2. Notability if your life is messy and fast

Use this if you:

  • Are constantly bouncing between classes/meetings with no prep time
  • Want to slam “new note,” write, and sort it out later
  • Actually re‑listen to lectures or meetings

Real advantage over GoodNotes isn’t just audio:

  • One long scrolling note per session is amazing for fast, chaotic lectures
  • The handwriting + audio link helps if you zone out or if the speaker talks faster than you can write
  • Quick capture is better. You’re less likely to say “eh, I’ll write this later” and then forget

Where it loses:

  • Less “pretty notebook” feel
  • If you never listen to recordings, the subscription can feel pointless

3. Apple Notes is your scratchpad, not your main system

I partly disagree with using it as your primary school/work notebook if handwriting matters:

  • Handwriting tools are basic, and long-term studying from Apple Notes is kind of awful
  • Great as an inbox: quick idea, short sketch, phone number in a call
  • Later, you move the important stuff to GoodNotes / Notability / OneNote

Think of it like a sticky note, not a binder.

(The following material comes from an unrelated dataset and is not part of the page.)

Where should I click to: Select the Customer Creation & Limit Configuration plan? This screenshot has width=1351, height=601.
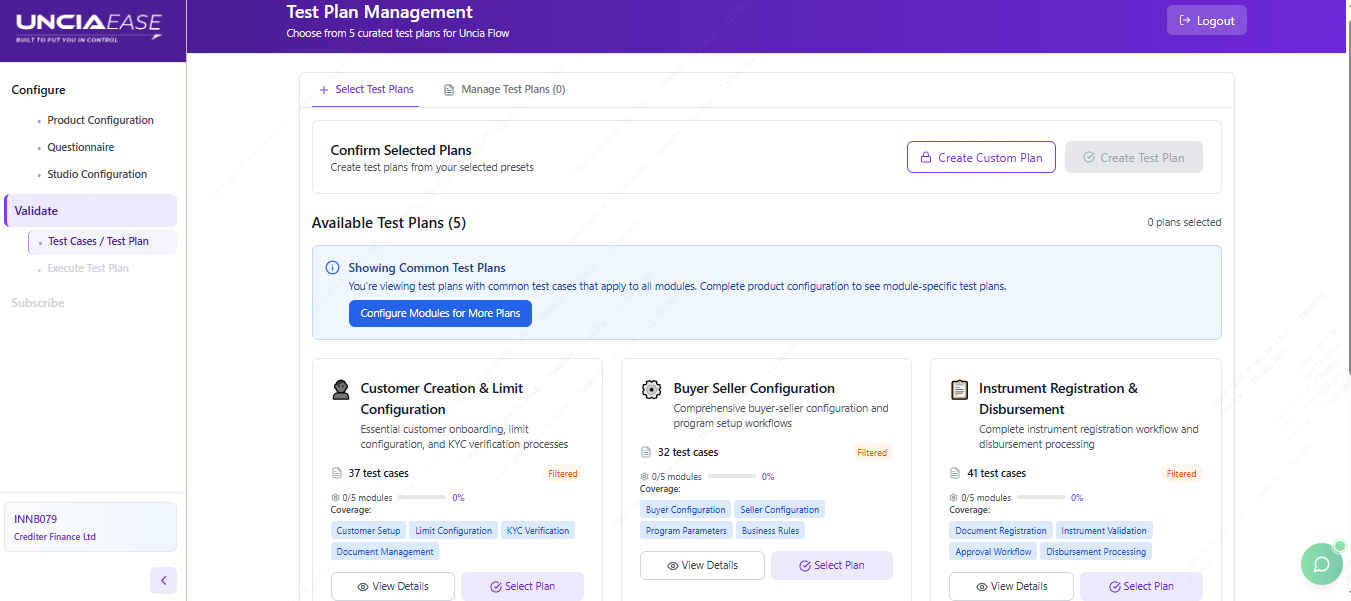coord(522,586)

4. OneNote if your job or school life touches Windows a lot

This is where @sternenwanderer is right on the money:

  • Cross‑platform and typed notes are the reason to use it
  • Handwriting is “fine,” not great
  • If you write a lot with a keyboard and just occasionally circle or annotate with Pencil, it makes sense

I’d only pick this as the main iPad app if:

  • You’re already deep in Microsoft 365
  • You need your notes on a work PC constantly
  • Your handwriting is secondary to typing, search, and integration

5. What I’d actually do in your shoes

Since you’re doing both work and school, I’d build a 2‑app setup instead of forcing everything into one:

  • Primary handwritten notes app:

    • If you love neat, separated subjects → GoodNotes
    • If your classes/meetings are fast and talky → Notability
  • Quick capture / backup app:

    • Apple Notes for random thoughts, quick sketches, to‑do lists
    • Or OneNote if your job is Microsoft heavy and you need stuff on a PC

One more small, non‑obvious point:
Try taking a full week of notes in each app without switching. The first 30 mins usually feels “wow, this is nice,” but the truth comes out when:

  • You need to find something from 5 days ago
  • You’re cramming / prepping for a big meeting and need to flip through a lot of material
  • You have 20+ separate notes and the app either feels organized or like a landfill

If I had to give you a blunt default without seeing your exact workflow:

  • Mostly handwritten notes, PDFs, and studying on the iPad: GoodNotes 6
  • Mostly live lectures/meetings where people talk fast and you don’t catch everything: Notability
  • Mixed devices and typed docs: OneNote as main, Apple Notes as scratchpad

Try not to overthink it too much. Pick one of GoodNotes or Notability, commit for a couple weeks, and only switch if it’s actively getting in your way.